## SHORT PROBLEM A
List each distinct username shown as a post header in the aquarium forum thread.
## SHORT PROBLEM B
Transcribe, word for word, everything in the aquarium forum thread from "See the faucet...it" down to "quick shots...".

So...yes its still going, I should be getting my white clouds today or tomorrow... so i'm excited. and the plant growth is very slow because i have a 1hour photo period and then another 3 hour photo period. the plants are growing, but not like a high light setup. I do however have zero algae! not a spec...i have mostly gotten rid of the DW fungus, but one piece of driftwood is being stubborn. 

And the curved piece of wood was planned to be "out of place" to make the driftwood not seem as if it is all pointing up...I think it looks slightly unnatural, but has something about it that makes it fit in...I may snap off part of the curve later on...


----------



## rountreesj (Jun 12, 2007)

I need to get lily or flow pipes of some sort. Right now I'm using some rapids canister inputs and outputs, but they are still not quite right...I may do DIY acrylic...we'll see... glass in/outs would just be B.A. But so much pricier...

I also need to get some clear 1/2" pipe for the filters...just little things...


----------



## rountreesj (Jun 12, 2007)

and i never took pics...I'm sorry fellas, I'll do my best to snap a few at lunch...


----------



## rountreesj (Jun 12, 2007)

Some pics of the setup. Tank looks almost exactly as a few weeks ago...

The reason people ike to go starfire...although this is more blue than in person...









A better representation of the glass color...

















Now the in stand shots and the water change faucet...









See the faucet...it will pump water into the tank through the intake and return of the filter it seems to work well. I won't turn the water pressure all the way up, but that would blow crap all over my tank anyhow...









quick shots...

















I got some more pics, but I have to head back to work...

As always comments/critiques welcome.

Regards,
Stephen Rountree


----------



## CL (Mar 13, 2008)

It looks really great! But are those copper pipe fittings?


----------



## coolnick (Oct 28, 2006)

clwatkins10 said:


> It looks really great! But are those copper pipe fittings?


Looks like brass to me.


----------



## CL (Mar 13, 2008)

coolnick said:


> Looks like brass to me.


the nozzle does look like brass.


----------



## rountreesj (Jun 12, 2007)

i'm pretty sure they're all brass, but I won't have shrimp, so copper at this level wouldn't be an issue anyhow...


----------



## Coltonorr (Mar 12, 2008)

Wow sweet hardscape...
I like it so much I plan to redo my 54 bow in similar fashion


----------



## rountreesj (Jun 12, 2007)

I do have co2 injected into the tank. Right now I'm only pumping in about 1 bps because the minnows are young(oh got the minnows, that's an update) and i think with the low plant mass, the o2 levels wouldn't be sufficient. 

The twin filters are great! I will get two sets of glass intakes and outputs eventually. I'd like cal-aqua through Orlando at greenleafaquarium, but I think ebay has some that can compete and that my wallet will like better (but the biggest issue is really the shape of the lilly with the right size pipe) Orlando has some that are the right size, but I don't really like cal-aqua's shape...). I also plan on joining the intakes near the filters so that I can inject co2 into both of the filters and get better flow and less "burping".

## GIVEN INFORMATION
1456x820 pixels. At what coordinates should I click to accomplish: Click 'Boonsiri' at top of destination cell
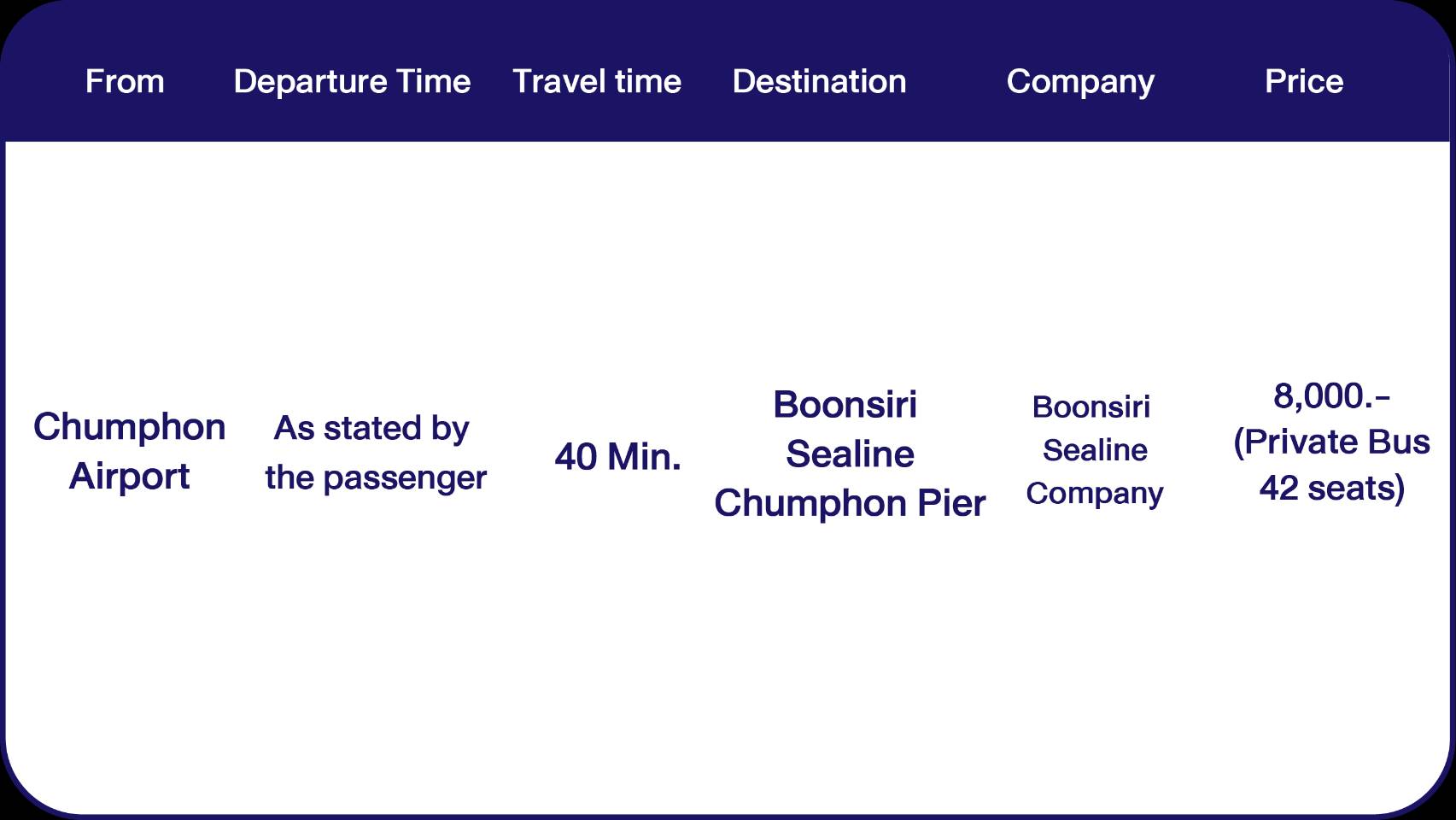click(x=845, y=405)
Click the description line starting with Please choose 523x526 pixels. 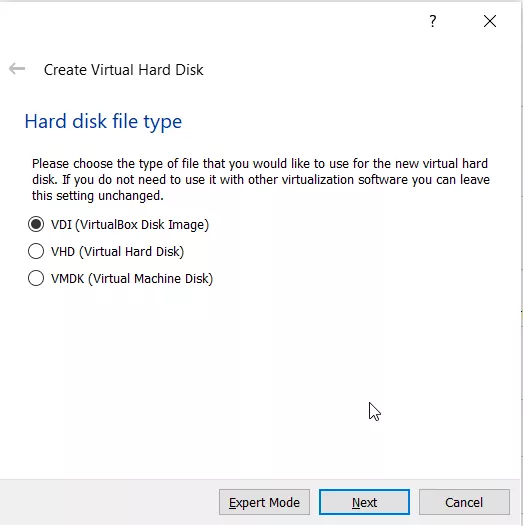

## EXPECTED ANSWER A
rountreesj
CL
coolnick
Coltonorr

## EXPECTED ANSWER B
See the faucet...it will pump water into the tank through the intake and return of the filter it seems to work well. I won't turn the water pressure all the way up, but that would blow crap all over my tank anyhow...









quick shots...